[IMPORTANT]
** Commit ad401a8 should help stabilize distributed training on Windows. If you're still facing issues and previous fixes did not help, try setting GLOO_SOCKET_IFNAME to different networking devices**
A lightweight, decoupled training environment for circlestone-labs' Anima model, currently support Lora training only. Windows and Linux support. Built upon sd-scripts implementation.
git clone https://github.com/gazingstars123/Anima-Standalone-Trainer.git
cd Anima-Standalone-Trainer
Run the provided setup script for your operating system:
Windows:
.\setup_env.bat
Linux:
./setup_env.sh
This will create a virtual environment (venv), install all Python dependencies (assuming you have met the prereqisites), and set up the Web UI.

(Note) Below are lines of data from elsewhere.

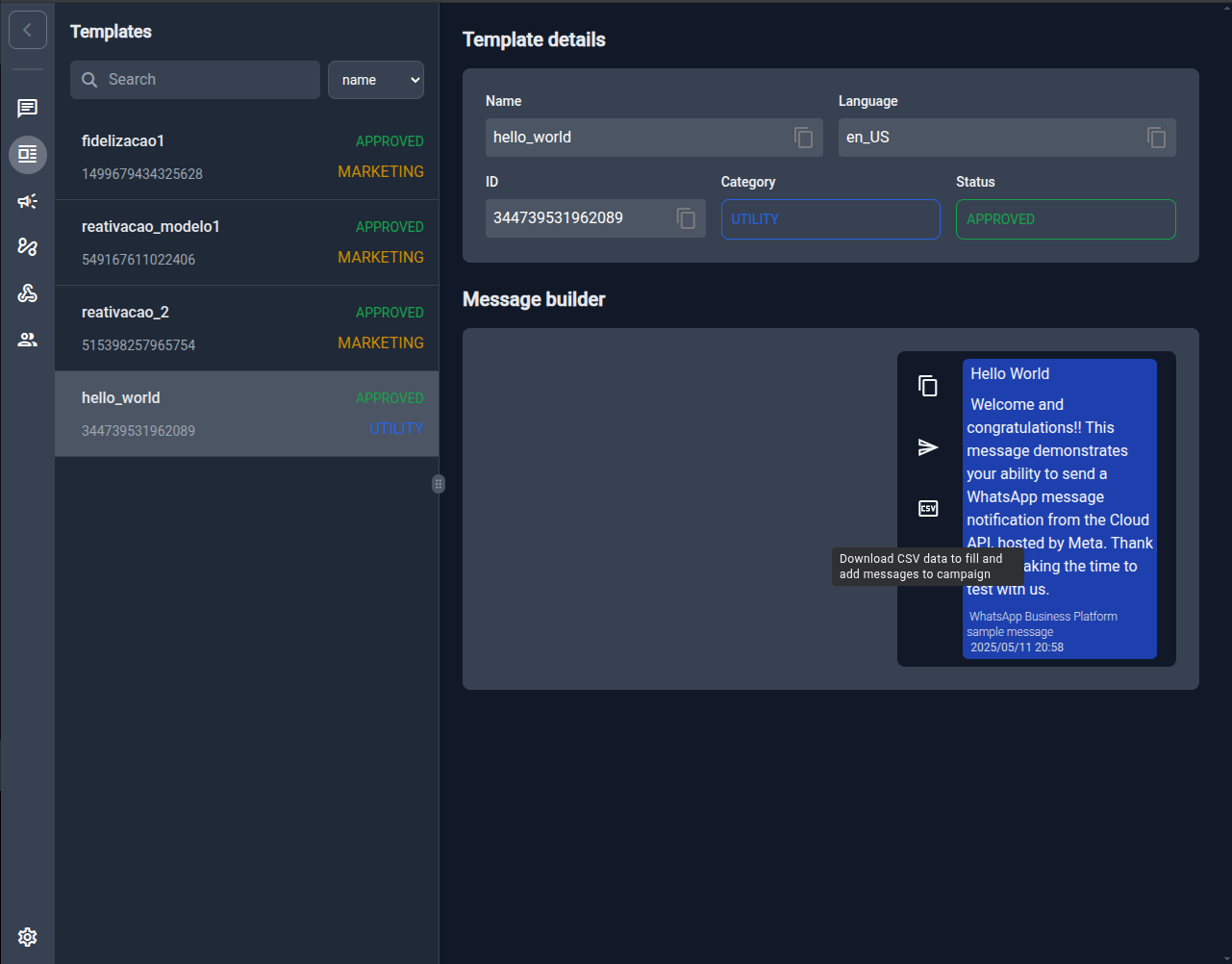Copy the template name hello_world
This screenshot has height=964, width=1232.
(x=803, y=138)
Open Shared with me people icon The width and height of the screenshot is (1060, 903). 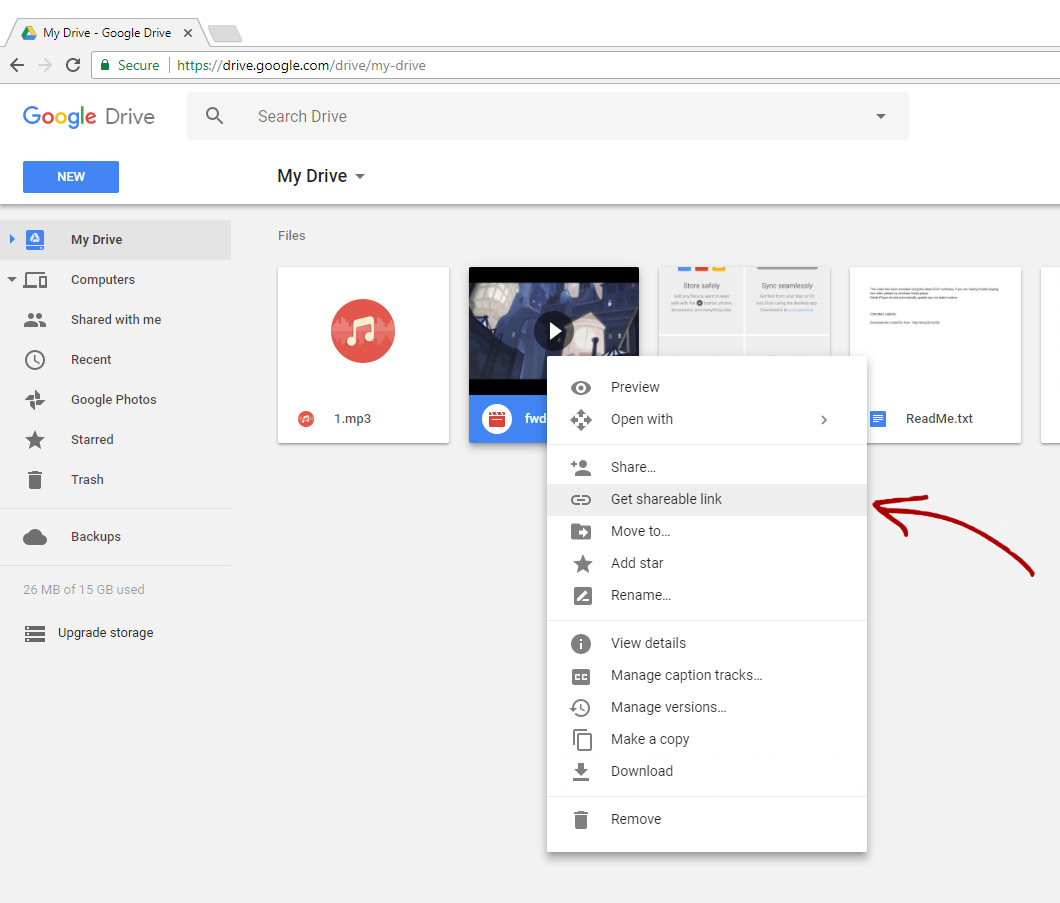[35, 320]
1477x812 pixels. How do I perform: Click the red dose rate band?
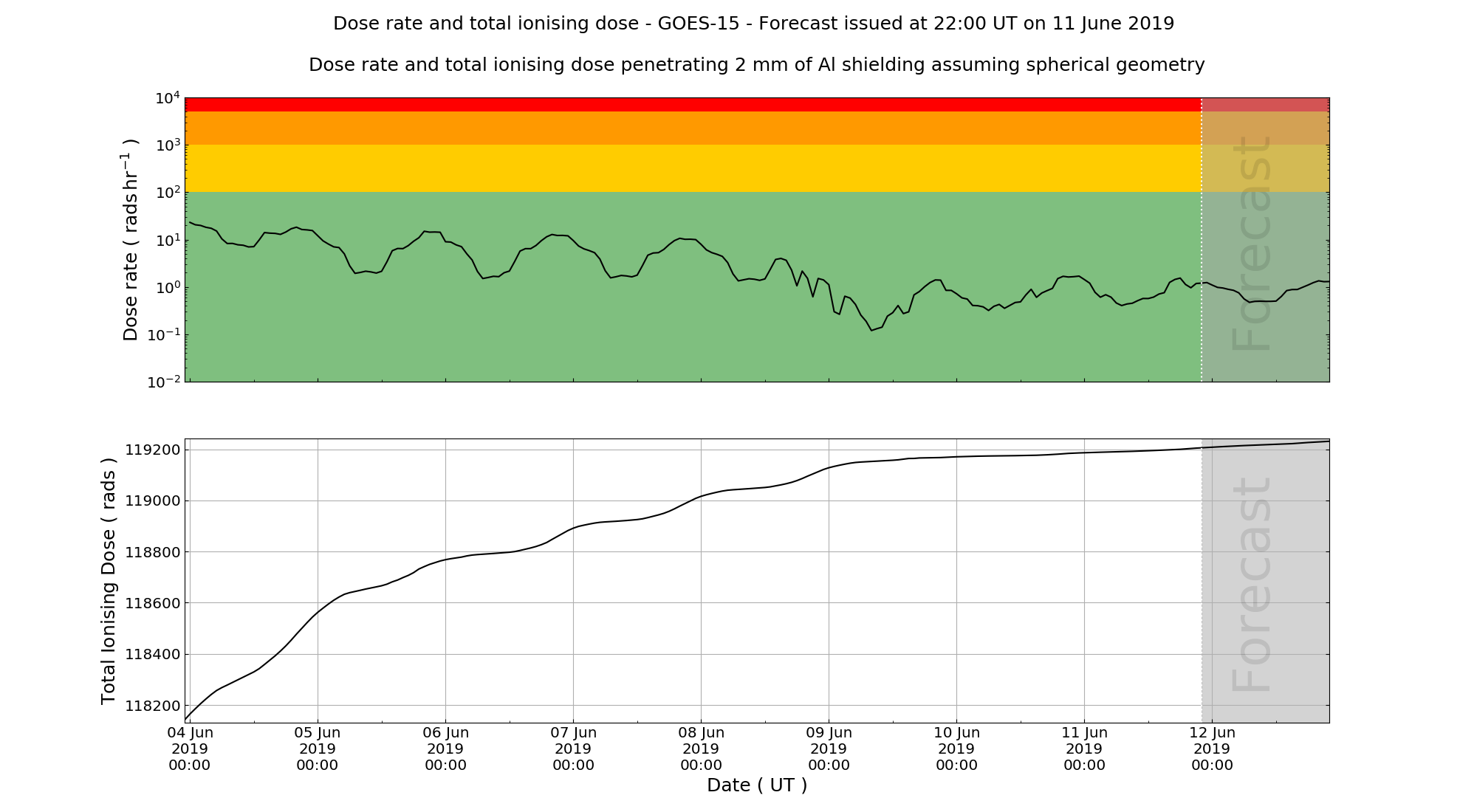pos(693,104)
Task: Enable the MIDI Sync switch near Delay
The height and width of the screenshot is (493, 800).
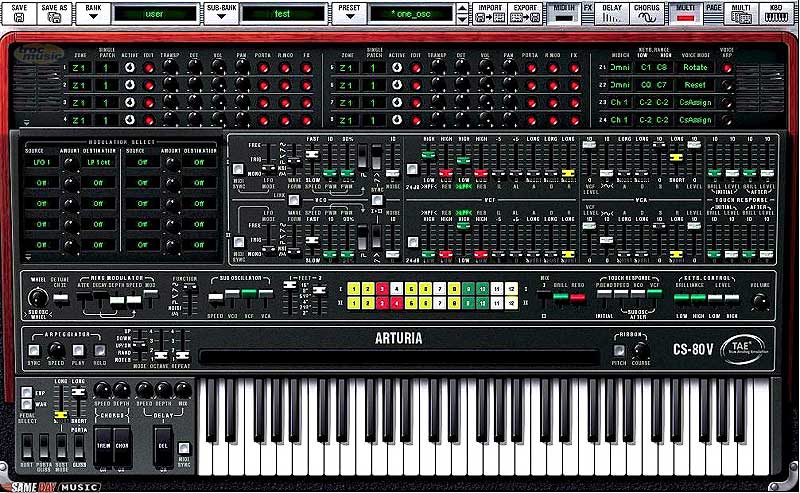Action: point(184,447)
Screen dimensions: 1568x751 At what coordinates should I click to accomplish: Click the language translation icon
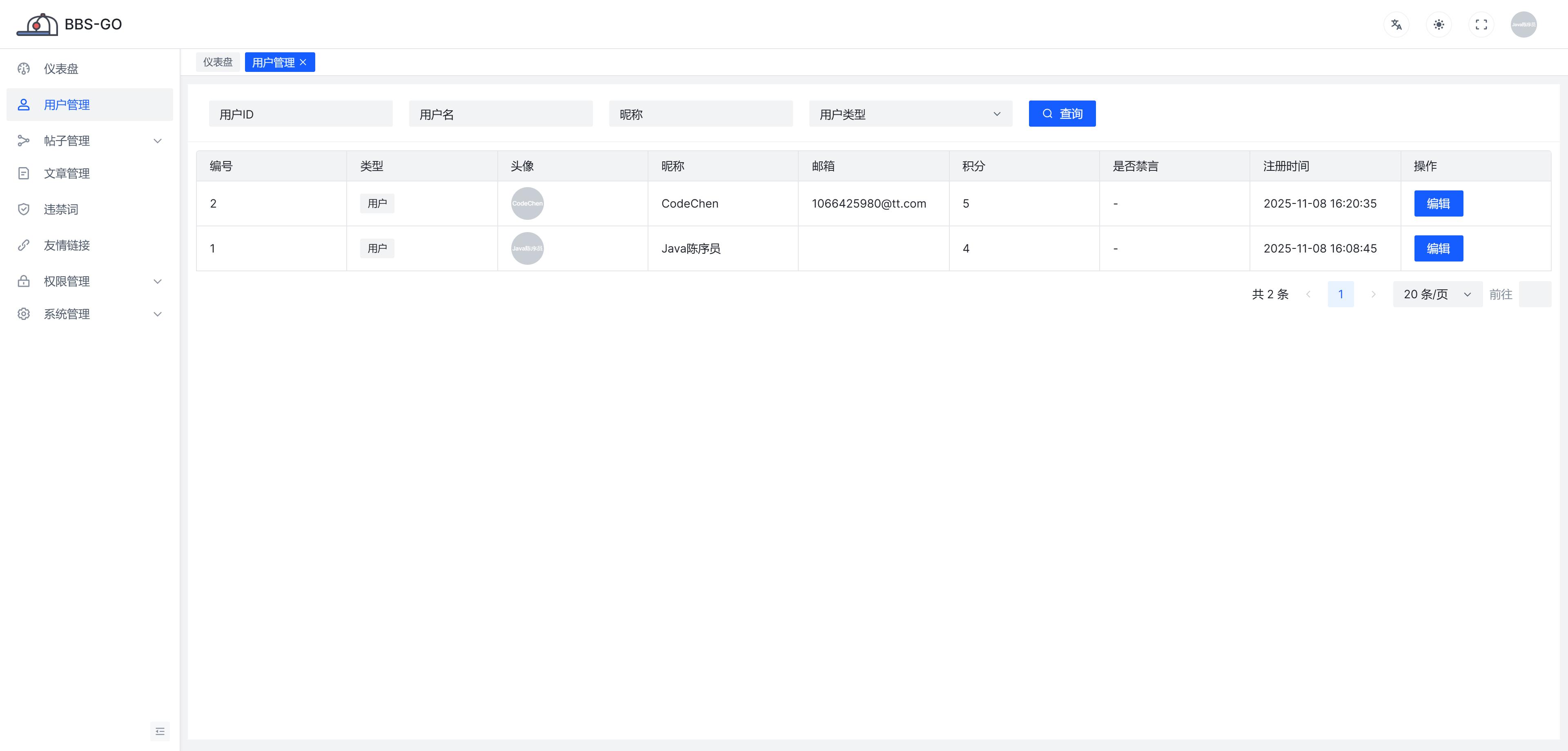coord(1396,25)
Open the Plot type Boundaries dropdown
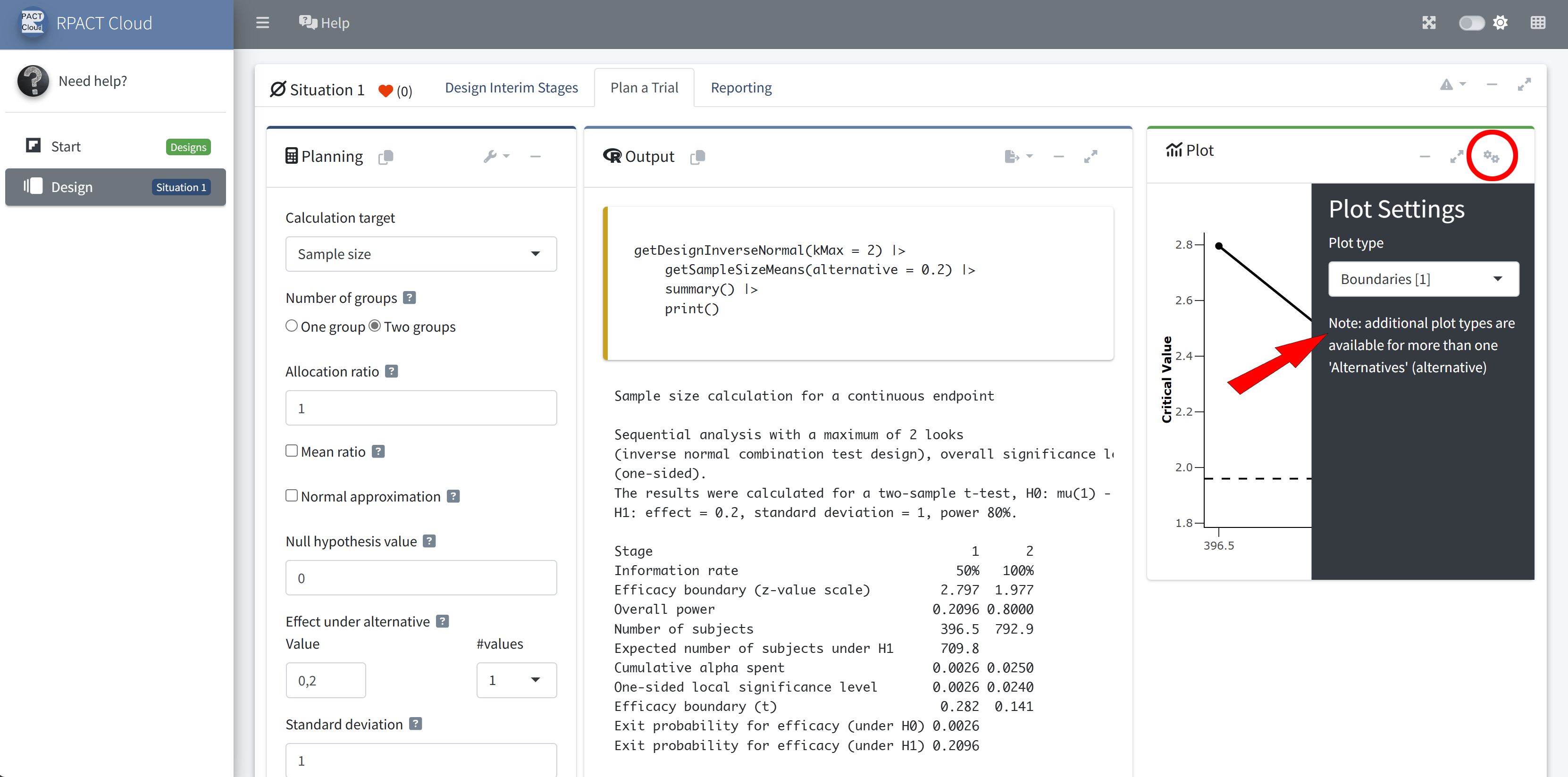This screenshot has height=777, width=1568. [x=1423, y=279]
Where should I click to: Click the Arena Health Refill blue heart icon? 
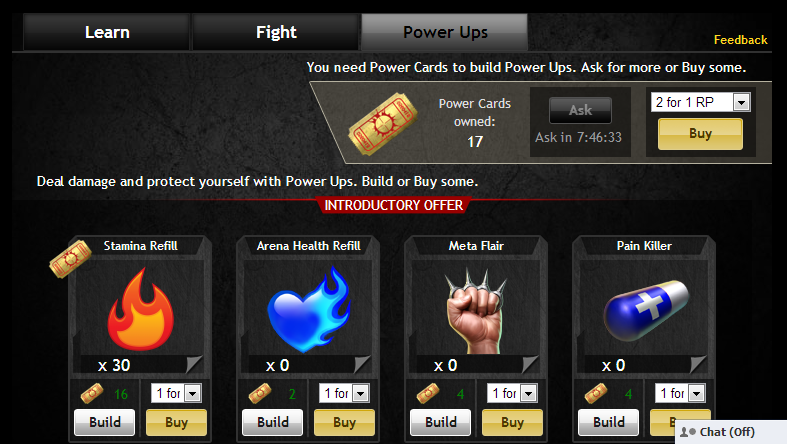(x=309, y=309)
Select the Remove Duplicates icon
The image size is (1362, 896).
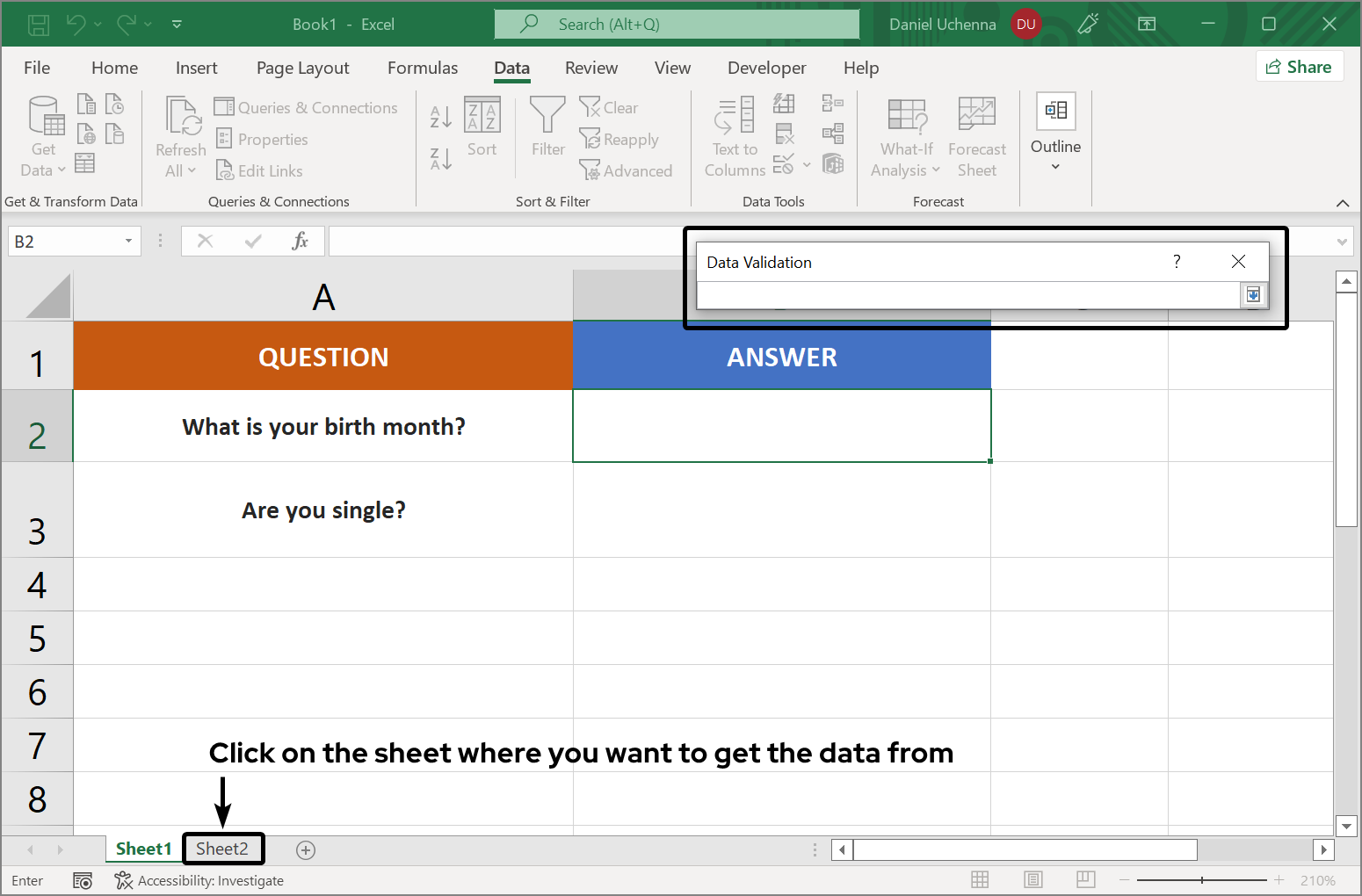pos(785,134)
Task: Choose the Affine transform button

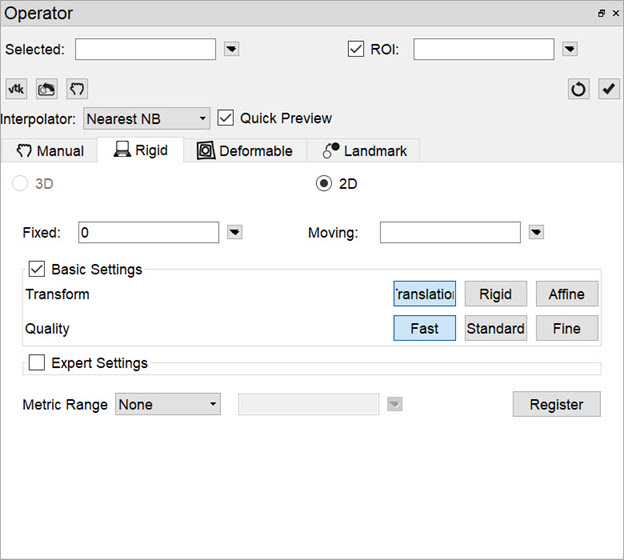Action: coord(566,294)
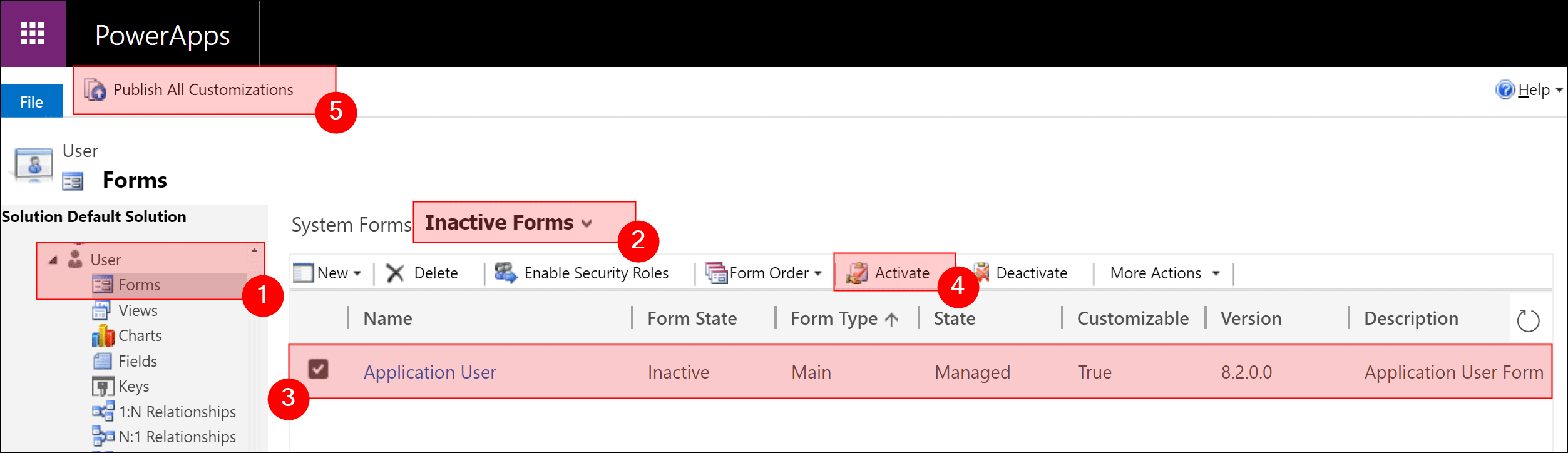Click the Delete X icon
Image resolution: width=1568 pixels, height=453 pixels.
[x=395, y=273]
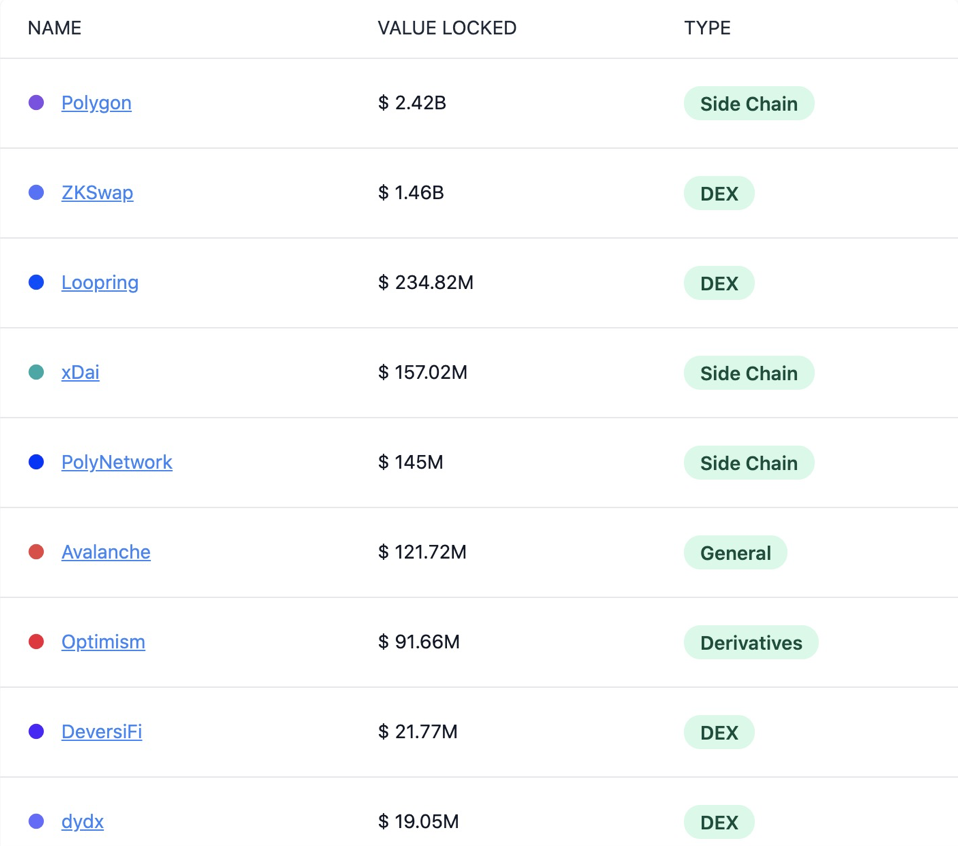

This script will probably install Torch and Torchvision version below. Depends on your system, you may want to install another version of Pytorch with CUDA.
pip install torch==2.7.0 torchvision==0.22.0 --index-url https://download.pytorch.org/whl/cu128
To start the training server and open the web interface:
Windows:
.\training-ui\start_training_ui_anima.bat
Linux:
./training-ui/start_linux.sh
Once launched, open your browser to: http://localhost:3000
After launching the UI for the first time, you'll need to configure your model paths:
C:\model\anima.safetensors)C:\model\qwen_image_vae.safetensors)C:\model\text_encoders\qwen_3_06b_base.safetensors)These paths are saved globally and shared across all training jobs.
v2.0.0. Linux support, Multi-GPU inference
v1.1.0. Improving caching and others I/O performance.
Tested on torch2.7+cu128 and torch2.10+cu130 with this fix applied on Windows when encountered libuv error.
Seems to works best with torch<=2.3 and cuda <= 12.4 without directly applying the fix.
*NEW*
Adding support for multi-gpu inference
To update, simply run this command
git pull
Some features and settings from sd-scripts may not be available or working properly at the momment.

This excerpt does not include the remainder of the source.